Given request = Rewrite the entries below, swapping each occurrence of "icon" for "symbol" and leaving every other character unchanged.

Source records =

□ □ □ □ □

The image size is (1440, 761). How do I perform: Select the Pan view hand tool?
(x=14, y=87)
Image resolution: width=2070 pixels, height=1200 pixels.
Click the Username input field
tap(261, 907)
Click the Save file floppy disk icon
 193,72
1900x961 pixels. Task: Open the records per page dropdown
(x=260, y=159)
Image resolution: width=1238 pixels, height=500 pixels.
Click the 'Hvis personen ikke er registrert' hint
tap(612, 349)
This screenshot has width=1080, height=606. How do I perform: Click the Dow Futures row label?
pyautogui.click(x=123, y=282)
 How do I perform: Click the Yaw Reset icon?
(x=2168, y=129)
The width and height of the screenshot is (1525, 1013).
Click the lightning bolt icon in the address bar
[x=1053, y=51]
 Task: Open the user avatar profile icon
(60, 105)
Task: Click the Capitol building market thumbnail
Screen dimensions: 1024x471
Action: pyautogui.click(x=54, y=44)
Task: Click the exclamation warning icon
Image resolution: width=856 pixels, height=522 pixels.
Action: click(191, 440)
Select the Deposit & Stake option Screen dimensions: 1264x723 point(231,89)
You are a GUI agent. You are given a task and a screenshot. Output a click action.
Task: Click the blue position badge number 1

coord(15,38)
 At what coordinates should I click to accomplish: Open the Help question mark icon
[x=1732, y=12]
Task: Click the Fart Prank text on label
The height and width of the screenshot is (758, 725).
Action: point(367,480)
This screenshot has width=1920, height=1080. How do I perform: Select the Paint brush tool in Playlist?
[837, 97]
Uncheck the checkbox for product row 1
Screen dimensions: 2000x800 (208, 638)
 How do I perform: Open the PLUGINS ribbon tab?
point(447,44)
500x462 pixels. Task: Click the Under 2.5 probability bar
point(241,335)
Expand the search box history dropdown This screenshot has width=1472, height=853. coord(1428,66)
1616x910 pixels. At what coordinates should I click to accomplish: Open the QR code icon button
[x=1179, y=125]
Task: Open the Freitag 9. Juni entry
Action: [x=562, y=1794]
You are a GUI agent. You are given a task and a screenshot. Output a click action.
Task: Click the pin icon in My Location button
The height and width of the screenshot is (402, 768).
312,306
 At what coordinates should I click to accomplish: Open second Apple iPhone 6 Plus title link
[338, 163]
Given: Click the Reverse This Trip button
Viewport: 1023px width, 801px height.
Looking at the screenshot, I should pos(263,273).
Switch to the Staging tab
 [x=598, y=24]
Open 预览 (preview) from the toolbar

□ □ □ □ □

Response to the exercise =
The image size is (1440, 761). How do I perform: Select the Pan view hand tool?
(x=14, y=87)
Image resolution: width=2070 pixels, height=1200 pixels.
Click the Username input field
tap(261, 907)
Click the Save file floppy disk symbol
 193,72
1900x961 pixels. Task: Open the records per page dropdown
(x=260, y=159)
Image resolution: width=1238 pixels, height=500 pixels.
Click the 'Hvis personen ikke er registrert' hint
tap(612, 349)
This screenshot has width=1080, height=606. How do I perform: Click the Dow Futures row label?
pyautogui.click(x=123, y=282)
 How do I perform: Click the Yaw Reset symbol?
(x=2168, y=129)
The width and height of the screenshot is (1525, 1013).
Click the lightning bolt symbol in the address bar
[x=1053, y=51]
 Task: Open the user avatar profile symbol
(60, 105)
Task: Click the Capitol building market thumbnail
Screen dimensions: 1024x471
Action: pyautogui.click(x=54, y=44)
Task: Click the exclamation warning symbol
Image resolution: width=856 pixels, height=522 pixels.
Action: click(191, 440)
Select the Deposit & Stake option Screen dimensions: 1264x723 point(231,89)
You are a GUI agent. You are given a task and a screenshot. Output a click action.
Task: Click the blue position badge number 1

coord(15,38)
 At what coordinates should I click to accomplish: Open the Help question mark symbol
[x=1732, y=12]
Task: Click the Fart Prank text on label
The height and width of the screenshot is (758, 725).
Action: point(367,480)
This screenshot has width=1920, height=1080. How do I perform: Select the Paint brush tool in Playlist?
[837, 97]
Uncheck the checkbox for product row 1
Screen dimensions: 2000x800 (208, 638)
 How do I perform: Open the PLUGINS ribbon tab?
point(447,44)
500x462 pixels. Task: Click the Under 2.5 probability bar
point(241,335)
Expand the search box history dropdown This screenshot has width=1472, height=853. coord(1428,66)
1616x910 pixels. At what coordinates should I click to accomplish: Open the QR code symbol button
[x=1179, y=125]
Task: Open the Freitag 9. Juni entry
Action: [x=562, y=1794]
You are a GUI agent. You are given a task and a screenshot. Output a click action.
Task: Click the pin symbol in My Location button
The height and width of the screenshot is (402, 768).
312,306
 At what coordinates should I click to accomplish: Open second Apple iPhone 6 Plus title link
[338, 163]
Given: Click the Reverse This Trip button
Viewport: 1023px width, 801px height.
Looking at the screenshot, I should pos(263,273).
Switch to the Staging tab
 [x=598, y=24]
Open 预览 (preview) from the toolbar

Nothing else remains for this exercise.